The exterior of the Egyptian Museum is beautiful. We couldn't take any photos inside, so here are a few flikr photos, including King Tut's elegant gold mask, from the Egyptian Museum.
The Egyptian Museum is a journey back through 5000 years of history, a vast warehouse of artifacts from ancient times.The building itself is beautiful, rosy, elegant, and finely detailed. We could see it from the windows of our hostel. Large high-ceilinged rooms hold tons upon tons of items excavated from the sands of time by fascinated scientists and archaeologists going back at least to Grecian times and up to the present. Egypt is, obviously, an archaeologist’s dream.
I've never seen so many mummies’ coffins or sarcophaguses in one place anywhere, room after room after room. The designs and colors and decorative paintings are as varied as any artist’s palette and inspiration, and they fascinate. Hiereoglypics, symbols, and images of ancient Egypt. Some look as bright as the day they were painted over 3000 years ago; some are faded into antique pastels, a muted but persistent glory.
The jewelry is beautiful, too, gold, precious stones, and bead work in amazing detail, supreme craftsmanship, and abundant. Bejeweled Egyptian queens must have dazzled their pharoahs.
There was no end to the splendors. I spent two hours in the galleries featuring items from King Tut's tomb, and I didn’t come close to seeing it all. I've never seen so many little carved animals, statuettes, art work, finely crafted furniture, gilded gold chairs with ornate carvings fit for the young king who occupied them. How could a tomb hold so many things? It must have been like the Grand Bazaar of Egypt in a mausoleum: so extravagant a setting for a dead king that could never enjoy his grand furnishings as much as we do today!

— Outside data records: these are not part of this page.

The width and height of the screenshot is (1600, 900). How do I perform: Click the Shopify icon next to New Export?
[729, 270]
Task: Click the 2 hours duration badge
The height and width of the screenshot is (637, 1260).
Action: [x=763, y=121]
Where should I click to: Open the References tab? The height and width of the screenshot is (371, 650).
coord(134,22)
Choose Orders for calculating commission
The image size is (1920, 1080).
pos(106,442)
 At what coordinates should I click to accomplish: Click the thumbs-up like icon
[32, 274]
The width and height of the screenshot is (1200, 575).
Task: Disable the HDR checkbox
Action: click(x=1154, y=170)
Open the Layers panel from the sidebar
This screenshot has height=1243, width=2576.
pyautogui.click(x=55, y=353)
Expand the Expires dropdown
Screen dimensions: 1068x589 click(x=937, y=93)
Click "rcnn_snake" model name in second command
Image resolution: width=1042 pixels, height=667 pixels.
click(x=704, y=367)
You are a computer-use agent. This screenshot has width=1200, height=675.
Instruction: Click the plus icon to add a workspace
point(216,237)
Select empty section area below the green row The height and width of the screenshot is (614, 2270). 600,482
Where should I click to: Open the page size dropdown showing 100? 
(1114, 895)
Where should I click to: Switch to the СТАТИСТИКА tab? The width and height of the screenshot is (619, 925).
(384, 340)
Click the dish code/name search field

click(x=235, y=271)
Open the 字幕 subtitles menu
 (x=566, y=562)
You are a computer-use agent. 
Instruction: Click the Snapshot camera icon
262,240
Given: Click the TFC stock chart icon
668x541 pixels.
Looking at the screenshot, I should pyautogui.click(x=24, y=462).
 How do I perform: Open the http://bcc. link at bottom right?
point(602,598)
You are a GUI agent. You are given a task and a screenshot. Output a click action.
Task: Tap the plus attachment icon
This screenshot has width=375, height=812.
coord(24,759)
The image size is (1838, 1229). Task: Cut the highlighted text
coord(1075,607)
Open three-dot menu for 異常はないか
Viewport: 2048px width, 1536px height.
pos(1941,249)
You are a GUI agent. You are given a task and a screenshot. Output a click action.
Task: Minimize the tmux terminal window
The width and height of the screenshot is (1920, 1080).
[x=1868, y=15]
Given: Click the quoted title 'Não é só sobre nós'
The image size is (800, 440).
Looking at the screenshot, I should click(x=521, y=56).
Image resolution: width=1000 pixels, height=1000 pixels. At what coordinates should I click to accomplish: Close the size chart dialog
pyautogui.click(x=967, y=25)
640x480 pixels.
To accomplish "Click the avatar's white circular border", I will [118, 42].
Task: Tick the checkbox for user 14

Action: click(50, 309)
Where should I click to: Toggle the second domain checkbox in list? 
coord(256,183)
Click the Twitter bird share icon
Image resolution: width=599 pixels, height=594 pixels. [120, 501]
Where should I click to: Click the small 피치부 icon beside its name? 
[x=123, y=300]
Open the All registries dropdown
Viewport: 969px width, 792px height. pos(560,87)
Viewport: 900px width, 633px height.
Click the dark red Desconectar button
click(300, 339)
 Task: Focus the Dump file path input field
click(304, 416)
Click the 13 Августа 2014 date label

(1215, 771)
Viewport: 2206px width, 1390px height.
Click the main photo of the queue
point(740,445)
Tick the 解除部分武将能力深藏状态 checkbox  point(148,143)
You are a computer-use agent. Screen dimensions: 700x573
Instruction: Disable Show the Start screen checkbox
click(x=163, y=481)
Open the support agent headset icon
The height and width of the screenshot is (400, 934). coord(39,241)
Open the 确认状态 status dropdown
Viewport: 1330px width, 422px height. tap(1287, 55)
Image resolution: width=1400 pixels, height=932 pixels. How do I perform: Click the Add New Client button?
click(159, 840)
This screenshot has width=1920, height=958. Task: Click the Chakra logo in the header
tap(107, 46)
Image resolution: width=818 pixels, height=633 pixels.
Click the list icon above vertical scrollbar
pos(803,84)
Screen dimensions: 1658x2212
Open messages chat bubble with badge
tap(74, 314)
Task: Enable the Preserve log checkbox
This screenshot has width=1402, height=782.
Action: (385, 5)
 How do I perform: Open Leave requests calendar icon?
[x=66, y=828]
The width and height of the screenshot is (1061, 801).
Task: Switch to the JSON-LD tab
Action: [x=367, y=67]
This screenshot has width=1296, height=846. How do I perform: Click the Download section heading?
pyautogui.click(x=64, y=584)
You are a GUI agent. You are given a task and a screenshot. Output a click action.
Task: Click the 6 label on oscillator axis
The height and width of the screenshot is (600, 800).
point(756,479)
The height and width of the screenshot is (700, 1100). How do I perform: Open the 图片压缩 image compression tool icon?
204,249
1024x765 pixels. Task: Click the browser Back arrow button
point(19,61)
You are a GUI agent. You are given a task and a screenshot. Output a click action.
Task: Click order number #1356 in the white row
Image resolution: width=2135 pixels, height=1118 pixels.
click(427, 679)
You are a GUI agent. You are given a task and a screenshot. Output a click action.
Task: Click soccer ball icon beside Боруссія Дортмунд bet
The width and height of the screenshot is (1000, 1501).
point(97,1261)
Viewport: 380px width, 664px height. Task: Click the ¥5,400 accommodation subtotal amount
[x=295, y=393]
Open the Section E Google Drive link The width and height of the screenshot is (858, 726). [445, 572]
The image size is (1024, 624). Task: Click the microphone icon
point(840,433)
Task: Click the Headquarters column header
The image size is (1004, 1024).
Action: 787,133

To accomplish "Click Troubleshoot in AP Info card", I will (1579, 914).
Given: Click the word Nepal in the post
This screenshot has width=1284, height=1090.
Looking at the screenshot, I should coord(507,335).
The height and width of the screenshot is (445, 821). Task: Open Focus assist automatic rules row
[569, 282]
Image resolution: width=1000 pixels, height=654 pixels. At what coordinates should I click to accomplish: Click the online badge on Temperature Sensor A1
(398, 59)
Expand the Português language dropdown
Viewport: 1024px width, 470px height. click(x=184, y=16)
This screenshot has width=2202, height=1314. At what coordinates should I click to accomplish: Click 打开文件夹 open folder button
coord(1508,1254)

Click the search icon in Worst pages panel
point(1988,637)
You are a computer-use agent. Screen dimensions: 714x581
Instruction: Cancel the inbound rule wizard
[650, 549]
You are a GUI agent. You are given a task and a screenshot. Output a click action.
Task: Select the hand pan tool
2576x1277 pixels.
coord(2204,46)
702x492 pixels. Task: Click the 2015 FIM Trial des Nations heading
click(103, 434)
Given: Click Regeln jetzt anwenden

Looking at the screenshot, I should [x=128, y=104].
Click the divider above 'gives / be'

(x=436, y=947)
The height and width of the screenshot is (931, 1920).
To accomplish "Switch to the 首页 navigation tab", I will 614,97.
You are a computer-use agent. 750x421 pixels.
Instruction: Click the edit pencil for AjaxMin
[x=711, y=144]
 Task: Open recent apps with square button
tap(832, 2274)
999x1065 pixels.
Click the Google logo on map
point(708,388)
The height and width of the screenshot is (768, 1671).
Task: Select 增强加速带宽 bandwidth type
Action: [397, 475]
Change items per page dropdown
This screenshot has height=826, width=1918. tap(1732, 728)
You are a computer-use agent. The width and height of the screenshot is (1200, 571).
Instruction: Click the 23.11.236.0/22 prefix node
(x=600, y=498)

The Museum sometimes seemed more like a storage area than a museum. I would have liked more information, more explanation of what I was seeing. Perhaps some information sheets or brochures at the entrances to the various exhibits. I think there's been some improvement in how the items are displayed and the Museum continues to refine its exhibits.
One thing the Museum has mastered: it has a fantastic gift shop. It was nice to come upon it at the end of the visit, along with a nice café and a good cup of coffee. I bought lots of little gifts for family and friends, delighted that every item in the shop had a price tag. That alone warranted a grand shopping spree.
When we started out in the morning Jud and I thought we'd make it to the Coptic museum this day, too, but after several hours we hadn't even begun to cover the Egyptian Museum. Jud stayed to sketch, and I went back to the hostel to reflect and write.
An overwhelming melange of images came to my mind as I stopped to think about how to describe the experience. Sometimes words fail me. Then again, Jud and I both went through the same museum and saw most of the same things, and yet when we talked about it at dinner (at a great Egyptian restaurant) his experience and mine were very different.
Travel adventures are, in this sense, subjective and personal. They are memories made by what you see, and how what you saw made you feel. Memories mixed with emotions, reality with imagination, experience with dreams. The Egyptian Museum encompasses all of these, a magic carpet ride back in time to the kingdoms of the great pharoahs of Egypt.